Storage to Tables configuration file
This is the description of the configuration file of a Storage to Tables data operation.
The configuration file is in JSON format. It contains the following sections:
Global parameters: General information about the data operation.
Source parameters: Information related to the data source provider.
Destination parameters: Information about input file templates and destination tables. The "destinations" section will refer to DDL files, which contain the schema of the destination tables.
👁️🗨️ Example
Here is an example of STT configuration file for a GCS to BigQuery transfer:
🌐 Global parameters
General information about the data operation
Parameter | Description |
---|---|
$schema type: string optional | The url of the json-schema that contains the properties that your configuration must verify.
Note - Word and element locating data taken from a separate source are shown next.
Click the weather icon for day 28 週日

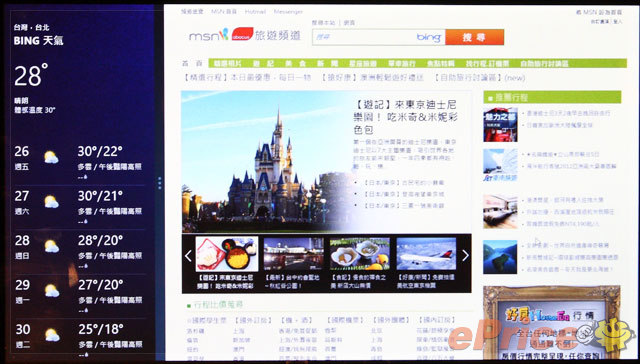click(x=51, y=246)
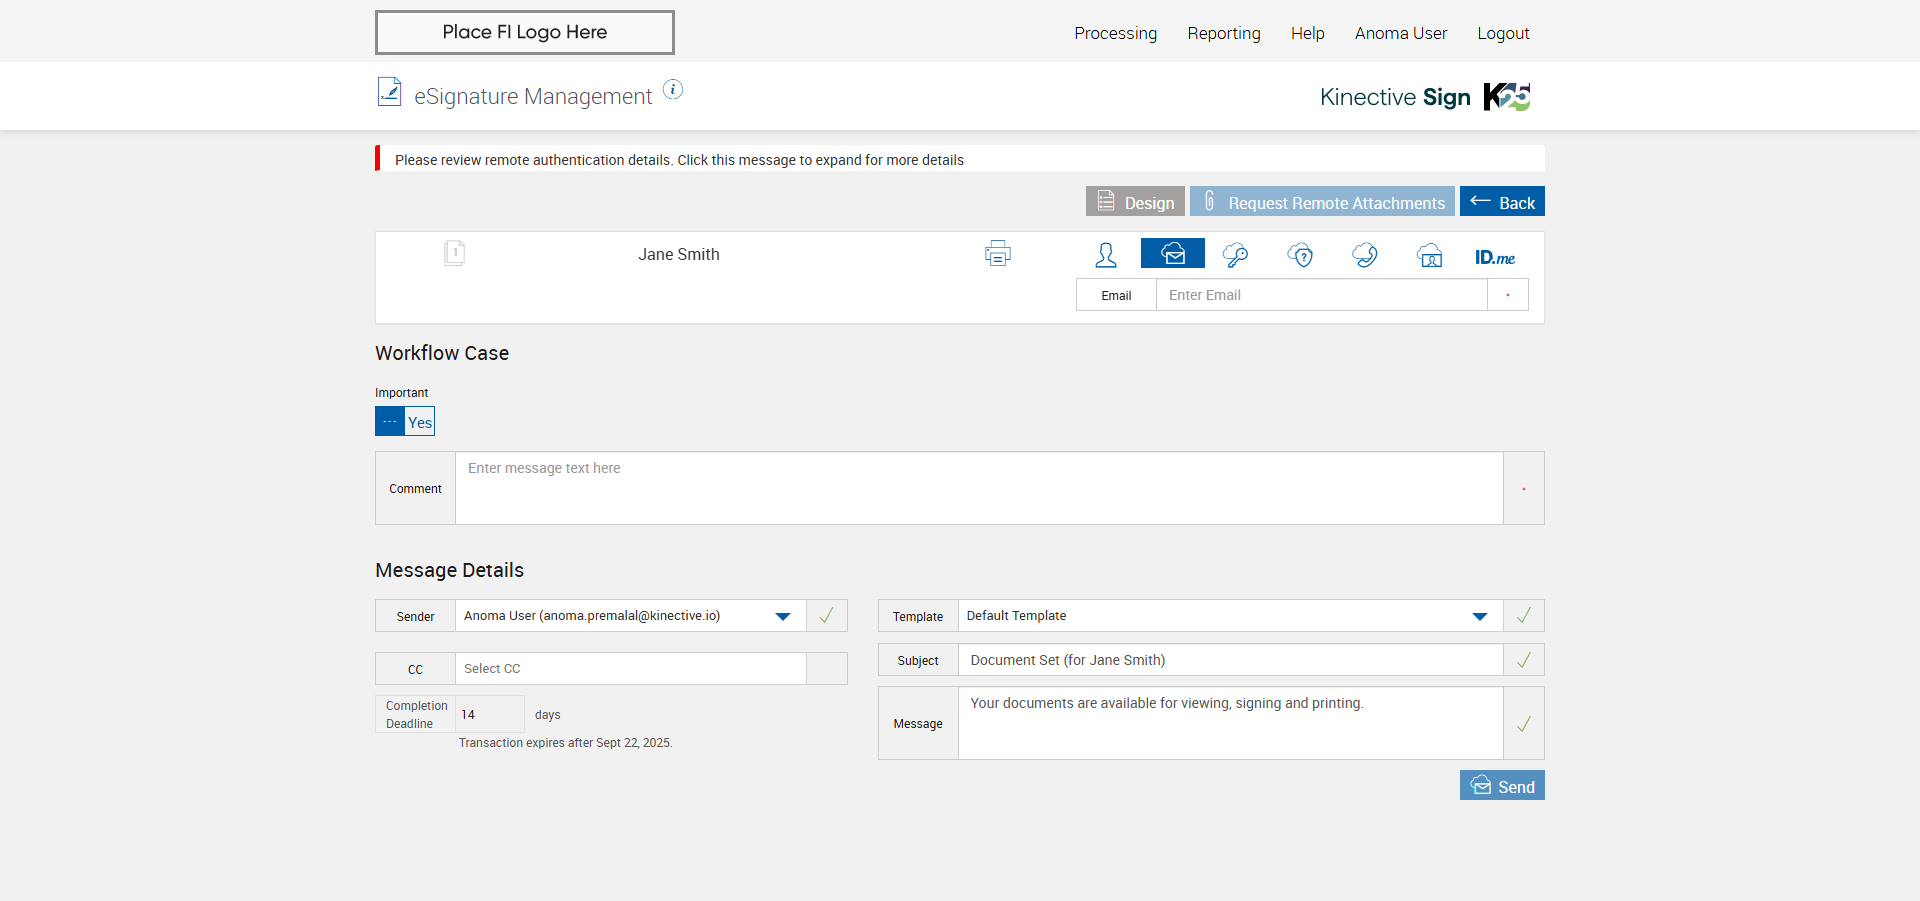The image size is (1920, 901).
Task: Open the Sender dropdown
Action: point(783,616)
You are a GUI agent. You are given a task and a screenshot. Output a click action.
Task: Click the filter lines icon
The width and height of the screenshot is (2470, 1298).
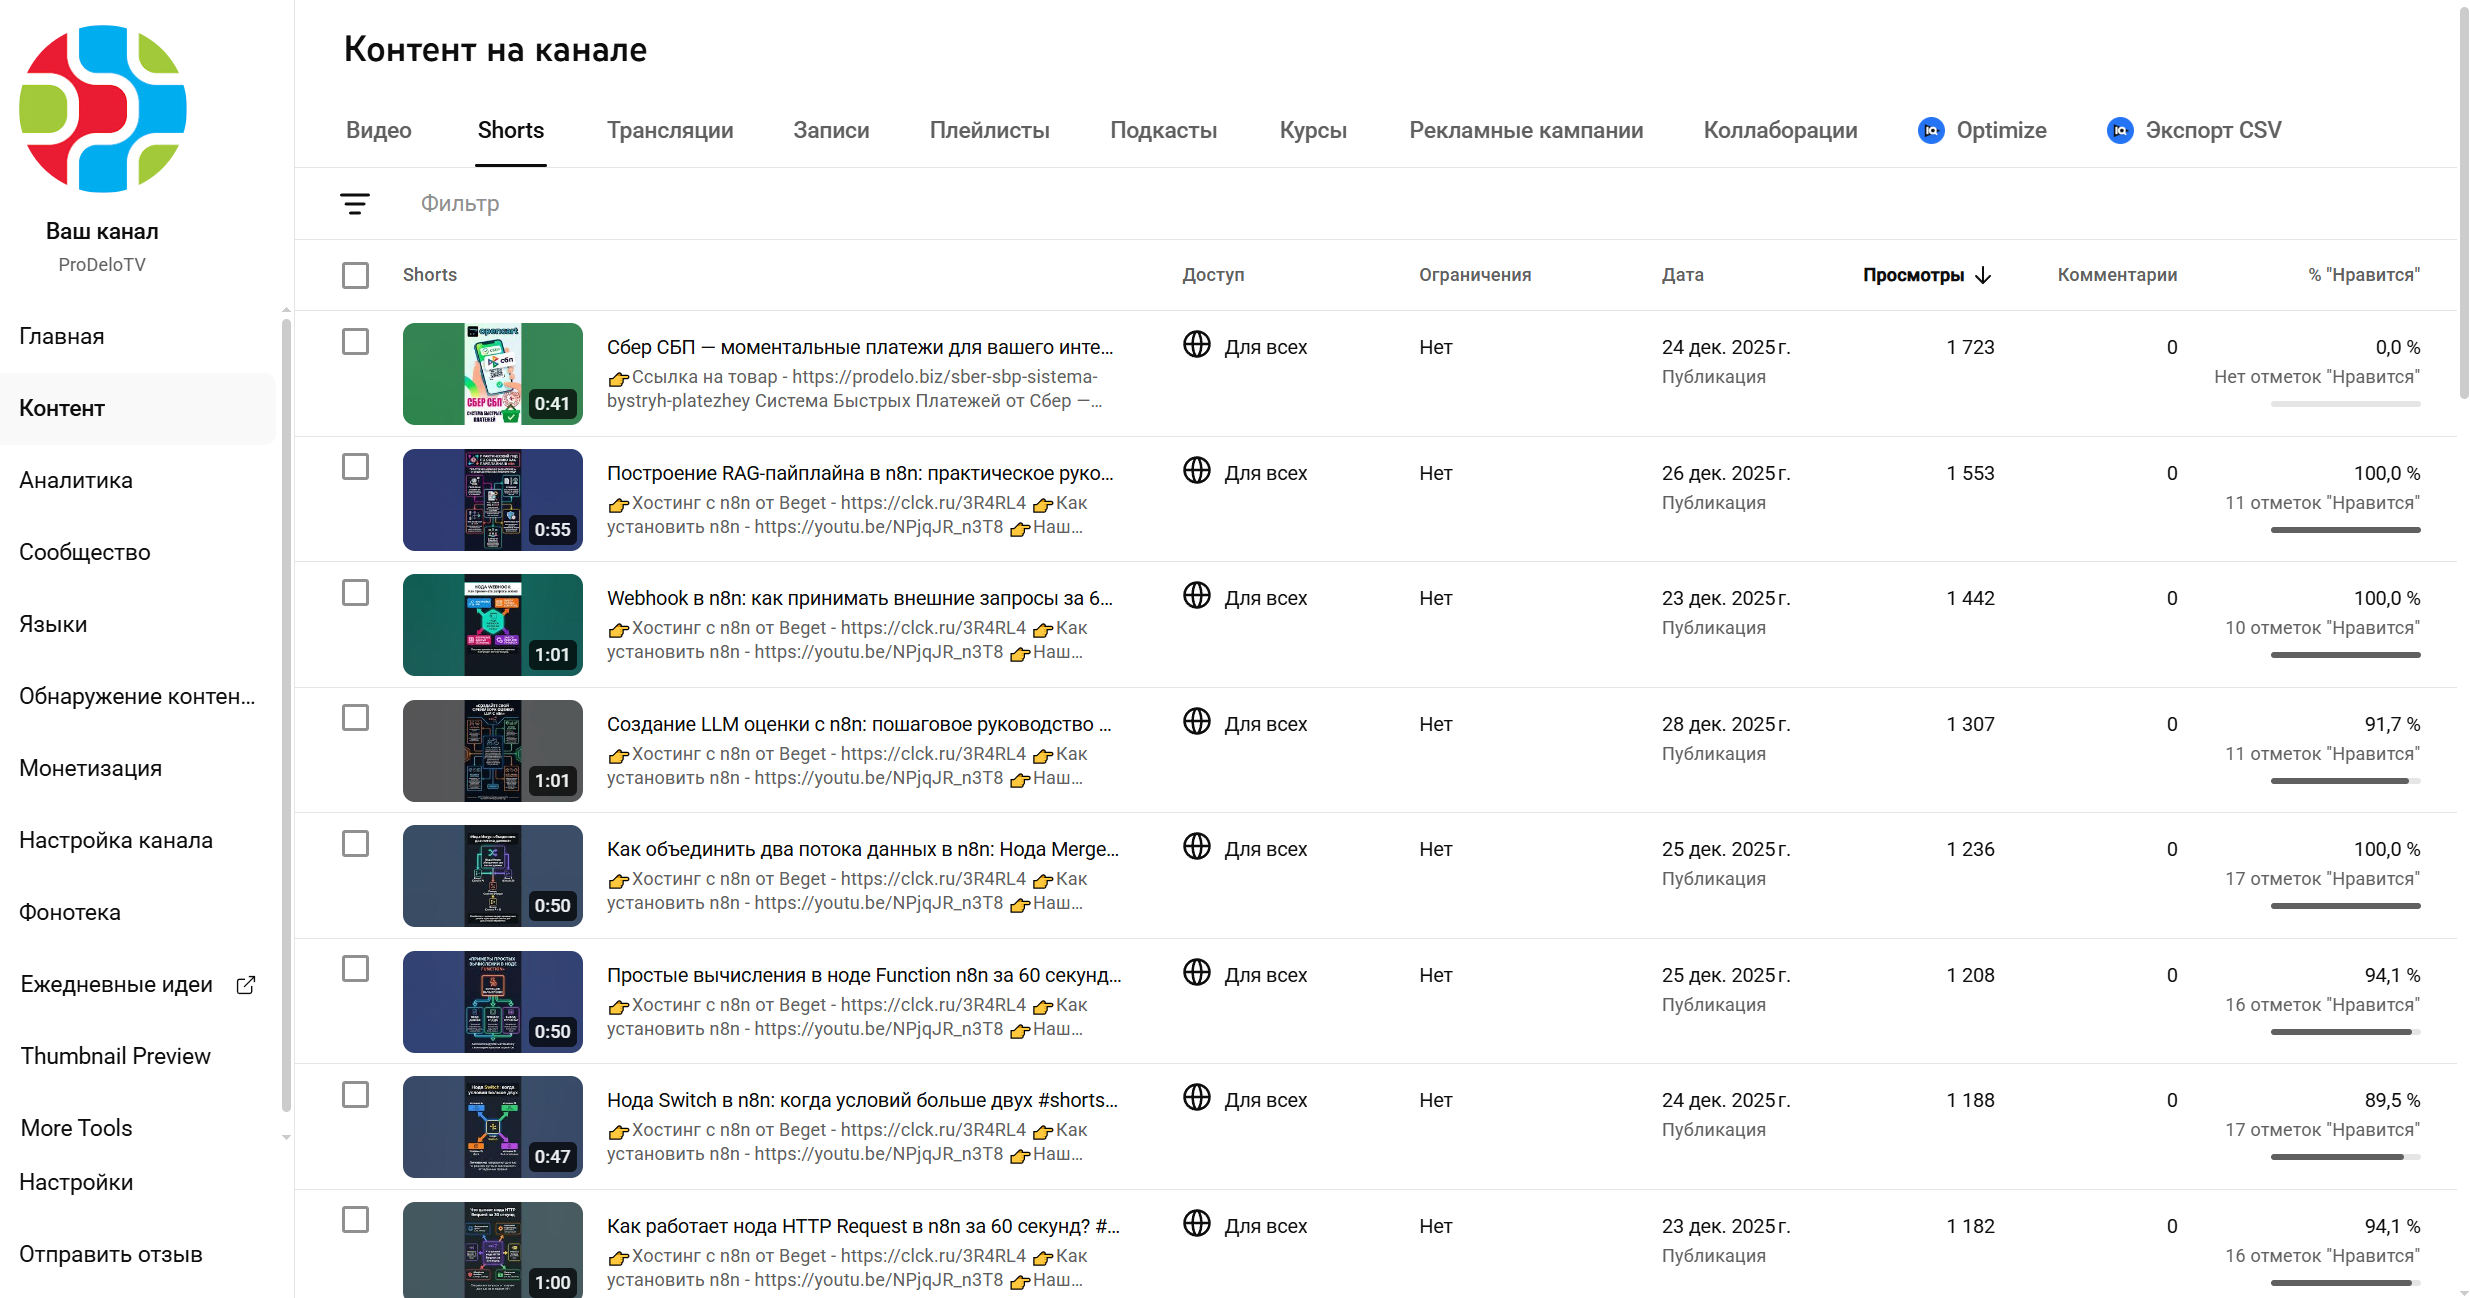(x=355, y=204)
Most Code Editor can use that to validate your configuration, display help boxes and enlighten issues. |
configuration_type type: string mandatory | Type of data operation. For an STT data operation, the value is always "storage-to-tables". |
configuration_id type: string mandatory | ID of the data operation. You can pick any name you want, but is has to be unique for this data operation type. Note that in case of conflict, the newly deployed data operation will overwrite the previous one. To guarantee its uniqueness, the best practice is to name your data operation by concatenating:
|
version type: string mandatory | Use only version 2, version 1 is depreciated. |
environment type: string mandatory | Deployment context. Values: PROD, PREPROD, STAGING, DEV. |
account type: string mandatory | Your account ID is a 6-digit number assigned to you by your Tailer Platform administrator. |
activated type: boolean optional | Flag used to enable/disable the execution of the data operation. If not specified, the default value will be "true". |
archived type: boolean optional | Flag used to enable/disable the visibility of the data operation's configuration and runs in Tailer Studio. If not specified, the default value will be "false". |
max_active_runs type: integer optional | This parameter limits the number of concurrent runs for this data operation. If not set, the default value is 1. |
short_description type: string optional | Short description of the context of the configuration. |
doc_md type: string optional | Path to a file containing a detailed description. The file must be in Markdown format. |
⬇️ Source parameters (GCS)
The destination section contains all information related to the data source provider.
Parameter | Description |
---|---|
type type: string mandatory | Source type. The only supported source type for now is "gcs". |
gcp_project_id type: string mandatory | Specify the Google Cloud Platform project where to deploy the data operation and its associated cloud functions. If not set, the user will be prompted to choose a project. |
gcs_source_bucket type: string mandatory | |
gcs_source_prefix type: string mandatory | |
gcs_archive_prefix type: string optional | Path where the source files will be archived. If present and populated, the STT data operation will archive the source files in the location specified, in the GCS source bucket. If not present or empty, there will be no archiving. |
gcp_credentials_secret type: dict mandatory | Encrypted credentials needed to read/move data from the source bucket. You should have generated credentials when setting up GCP. To learn how to encrypt them, refer to this page. |
⬆️ Destination parameters (BigQuery)
The destination section contains all the information related to the data destinations.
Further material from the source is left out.